Announced last week, Tony Hawk: Ride is a "reinvention" of the famed Tony Hawk videogame franchise built around a motion-sensing "skateboard controller" that players will balance and move on to control the in-game action. "The skateboard controller will redefine sports games by offering players a true skateboarding experience, hands-free, playing with friends and family at home or online," said Rob Kostich, Activision's marketing chief.
But that improved interactivity won't come cheaply: GameStop currently has Tony Hawk: Ride listed at $119.99. The game isn't scheduled to ship until October 13 so a price reduction prior to release isn't out of the question but as Gamasutra notes, the full band kit for Guitar Hero World Tour, also from Activision, retails for $189.99 and in that context, the pricing for Tony Hawk: Ride isn't out of line.

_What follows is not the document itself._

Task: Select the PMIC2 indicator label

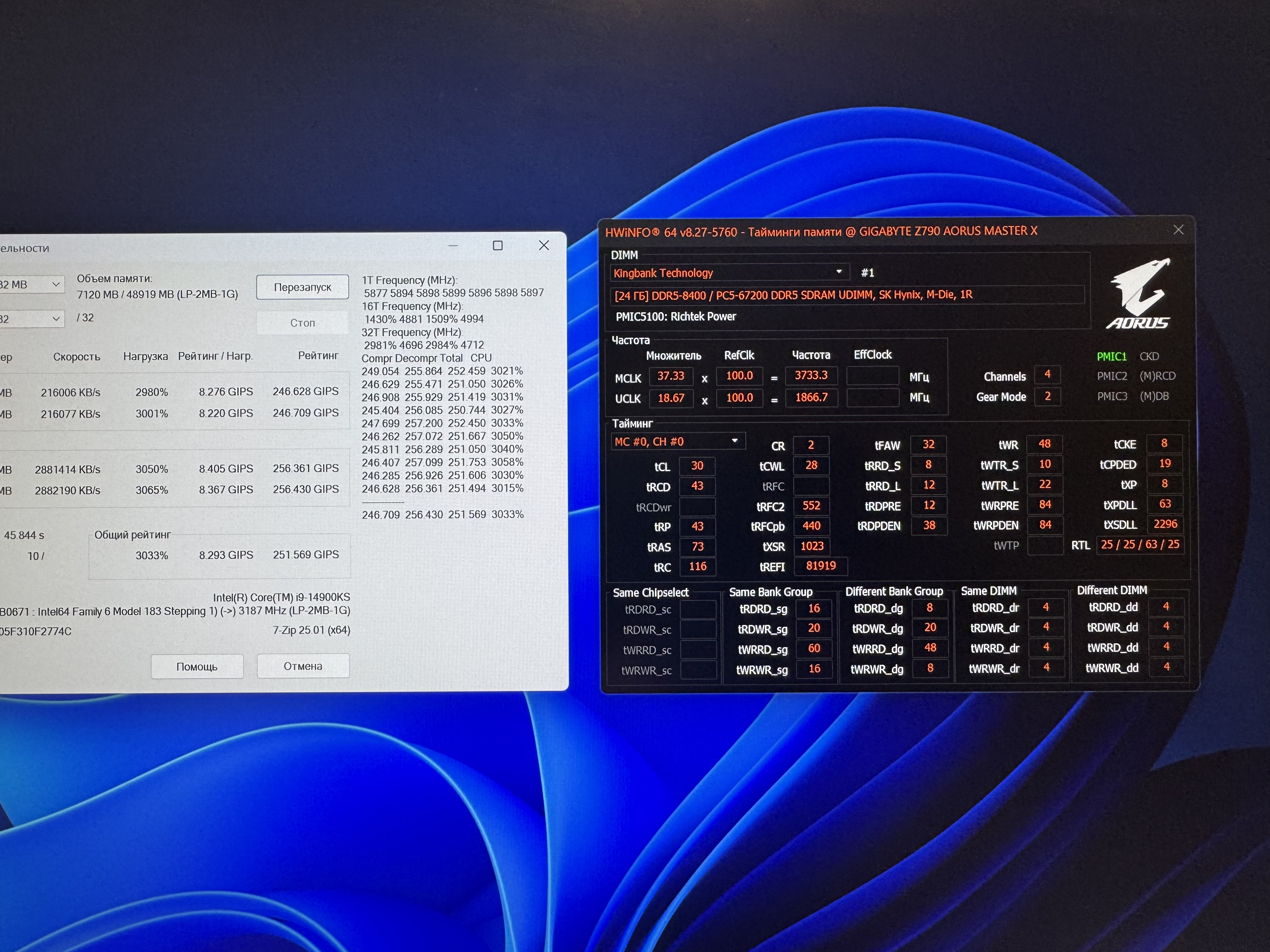Action: tap(1112, 377)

What is possibly out of line is the assumption that gamers will pay double the price of a conventional videogame release for what is essentially a jumbo-sized Wii remote shaped like a skateboard. The success of peripheral-dependent games like Guitar Hero and Rock Band might suggest that gamers are willing to dig deep for a more interactive experience but the phenomenon could just as easily be unique to music games, related more to the ancient art of air guitar than to the videogames themselves. Activision claims the elimination of "complex button combinations" and analog sticks makes Tony Hawk: Ride more accessible to gamers of all skill levels but as the gameplay video shows, balancing on the controller presents challenges of its own. Like not falling and smashing face-first through the coffee table, for instance.
I've sunk a few dollars into some pretty specialized controllers over the years but I have a hard time seeing this as much more than a gimmick. Then again, I'm a guy who firmly believes that the keyboard-mouse combination is and always will be the greatest game controller ever, so maybe my perspective is a bit off. What say you, button mashers? Does this look like 120 bucks well spent or is Activision overplaying its bundled peripheral hand?